Word and element location entries:
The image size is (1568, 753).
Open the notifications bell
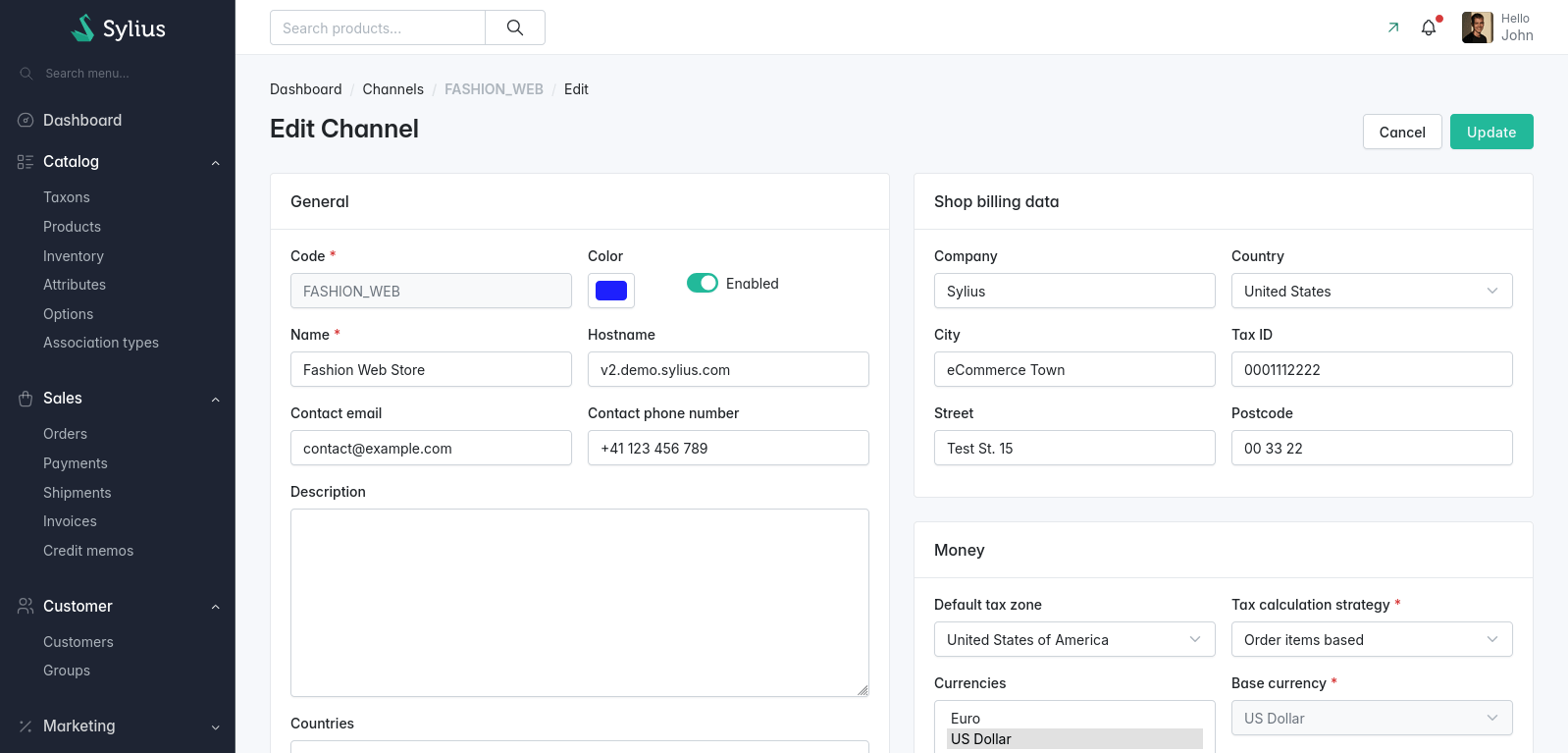(x=1429, y=27)
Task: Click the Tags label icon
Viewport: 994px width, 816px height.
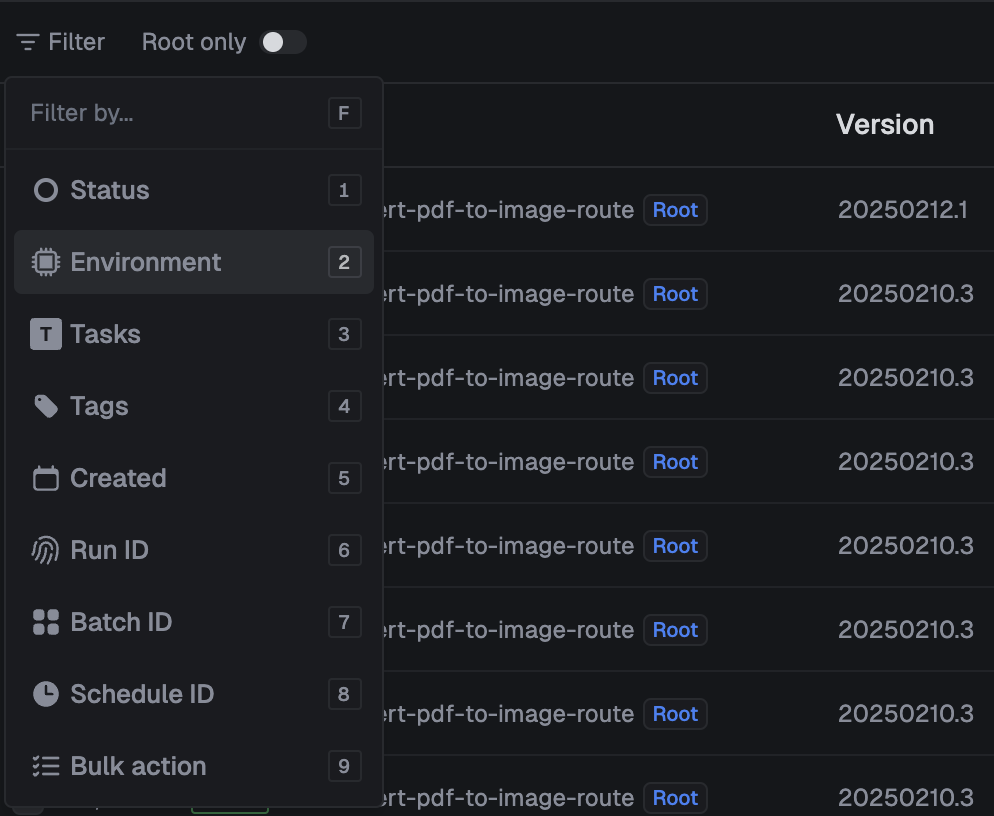Action: [46, 406]
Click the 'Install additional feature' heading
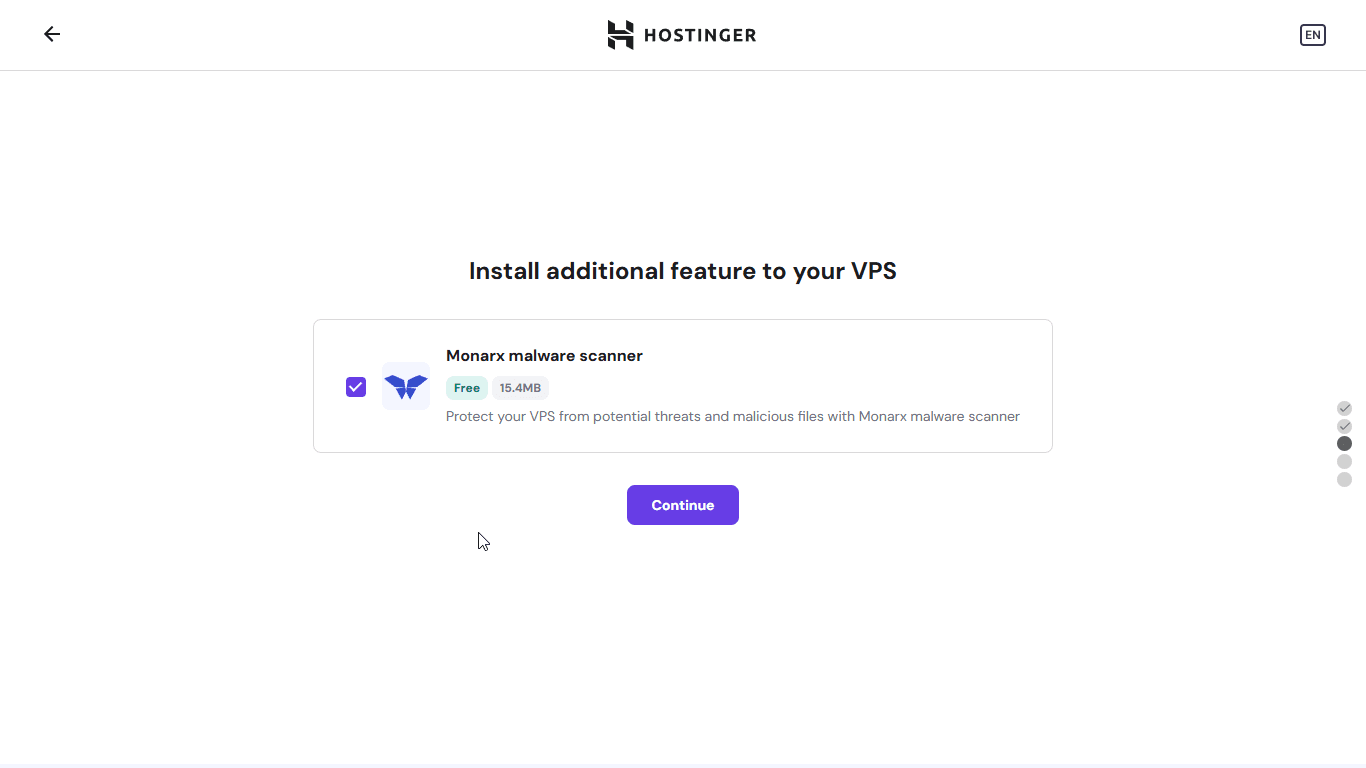The height and width of the screenshot is (768, 1366). (682, 271)
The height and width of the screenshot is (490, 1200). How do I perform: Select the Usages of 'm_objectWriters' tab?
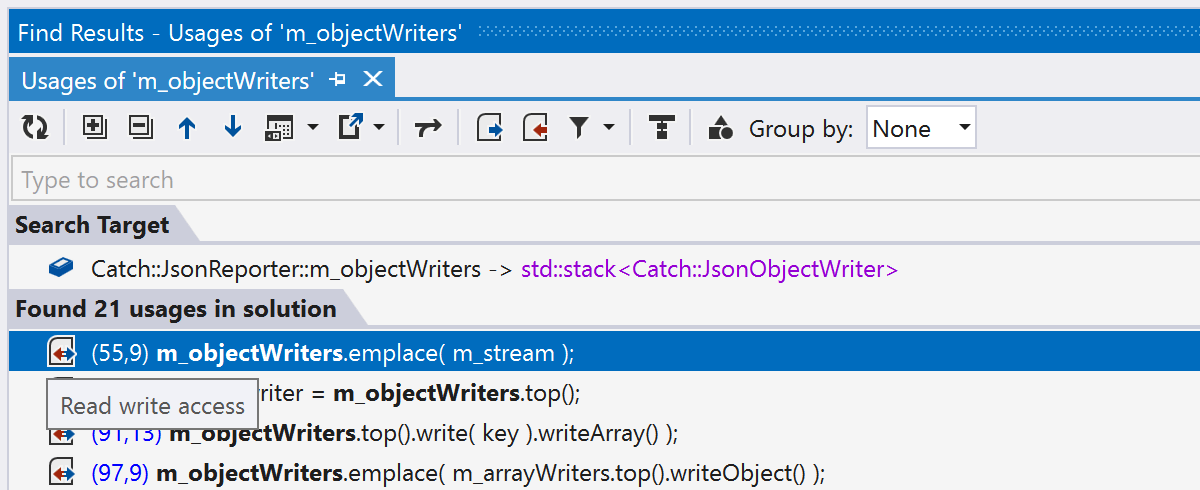[168, 80]
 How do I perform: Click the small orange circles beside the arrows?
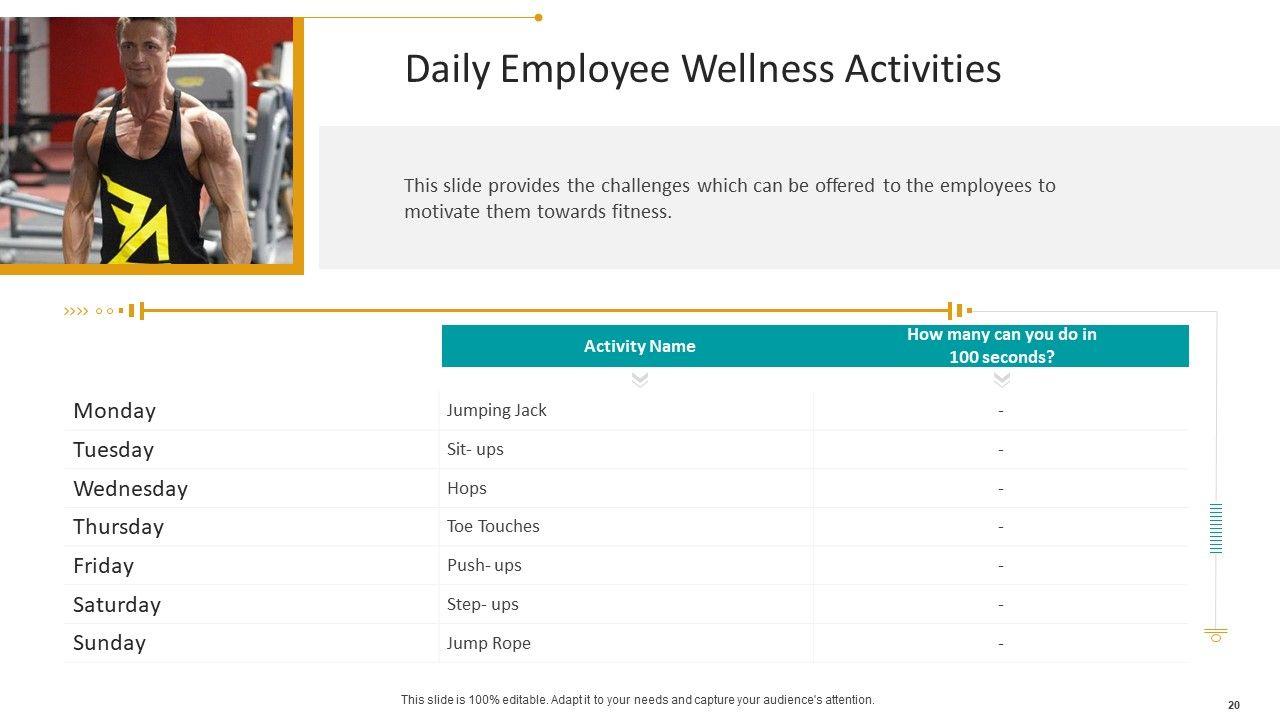(104, 311)
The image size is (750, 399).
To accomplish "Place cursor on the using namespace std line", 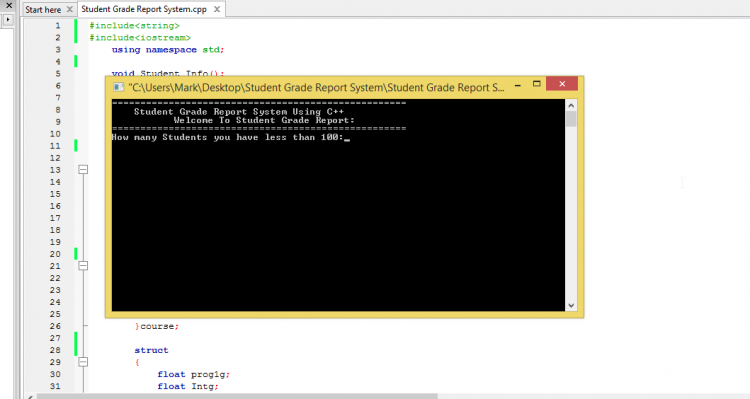I will tap(168, 50).
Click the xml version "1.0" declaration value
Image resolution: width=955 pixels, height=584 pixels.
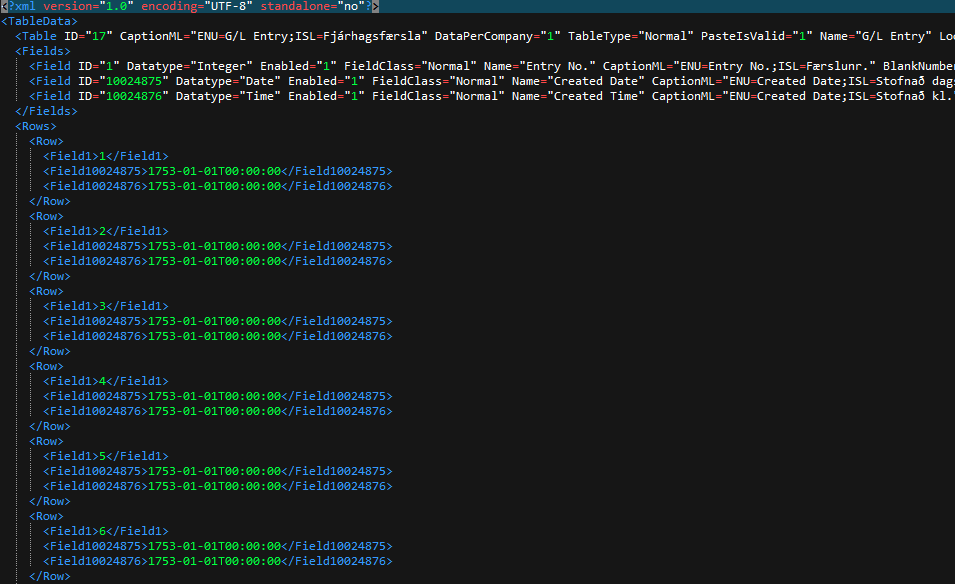click(x=117, y=6)
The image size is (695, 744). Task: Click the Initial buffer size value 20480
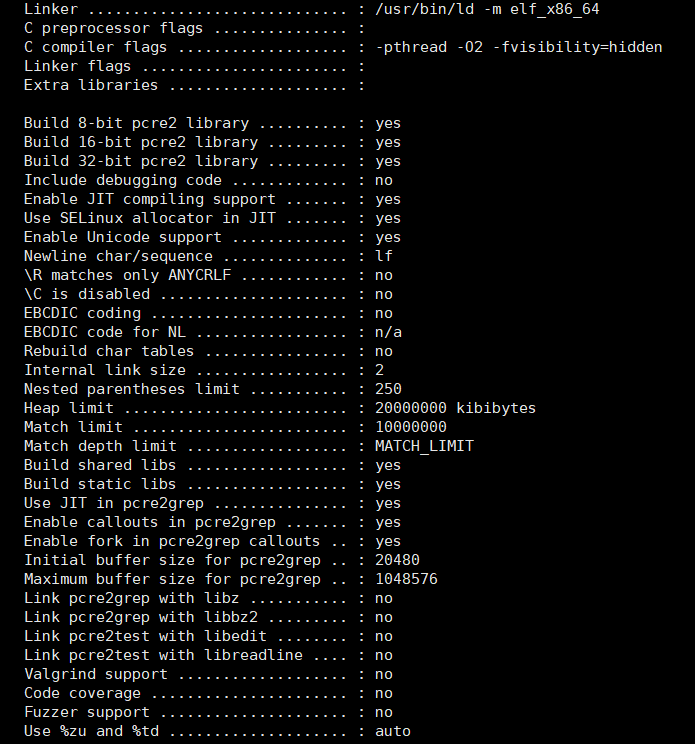pos(398,560)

_Task to carry out_
Reproduce the entries from the beginning through the line that contains "The height and width of the screenshot is (768, 1366).", with both ends included. Leave the pictures out of your answer.

_Output of the task_
The image size is (1568, 753).
Open the notifications bell
(x=1429, y=27)
Task: Click the Tags label icon
Viewport: 994px width, 816px height.
Action: [46, 406]
Click the 'Install additional feature' heading
The height and width of the screenshot is (768, 1366). (682, 271)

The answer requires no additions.